I'm not going to lie, we at Somebody Thinks You're Fat ... have been longtime Kardashian haters. Really, when you look at it in terms of simple common sense, what's not to hate? Not a single member of this family has any measure of traditional talent (unless you want to argue the merits of brother Rob's dancing skills ... which are quite debatable). Yet, they go home to a Scrooge McDuck-like pile of money to roll around in and throw in the air while the rest of us chant, "Please sir, I want some more," to our shitty economy.
Thus far, Kim, the most famous of the KarTRASHians, has been able to not only survive, but thrive in the face of her bad decisions. (Don't think we forgot that sex tape. As much as we would like to, we didn't.)
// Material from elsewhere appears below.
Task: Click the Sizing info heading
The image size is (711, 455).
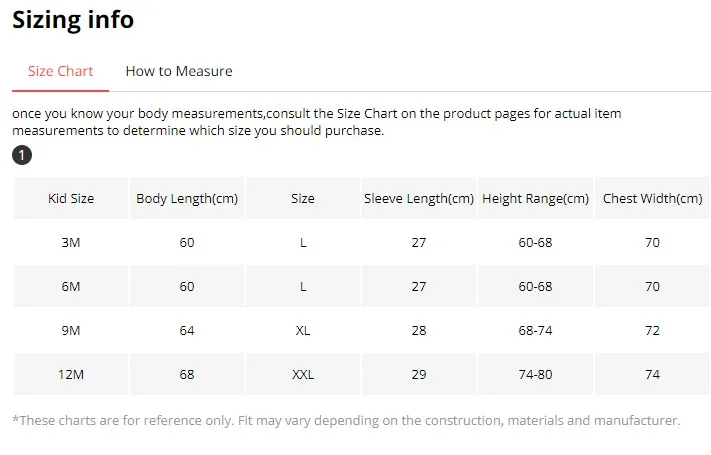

But, it appears this time she may have actually gone too far. Don't mess with the institution of marriage, Kim. America is all over that shit. In fact, the people of this nation love marriage so much that most states won't let loving, committed gay couples participate in it because of the ol' bullshit Moral Majority stand.
As fake as Kim's marriage, but not nearly as expensive ...
As such, the Internet is ablaze with people who are lining up to talk shit about Kim's desire to recast ... ahem, sorry (cough, cough) ... divorce her husband. God ... so many great comments. It's damn near impossible to choose one. So, let's go with mine:
"If Kim didn't want to marry Frankenstein, she should have found another way to make a quick 18 million dollars. May I suggest a sequel to that sex tape? Believe me, I don't want to see it, but, to date, it's the only evidence of where your real talents lie. HO ... IT ... UP, girlfriend!"
Keep feeding the firestorm, people. There's only one thing to say: "We don't need no water. Let the mother f*cker burn!"
Hopefully, all the way to the ground.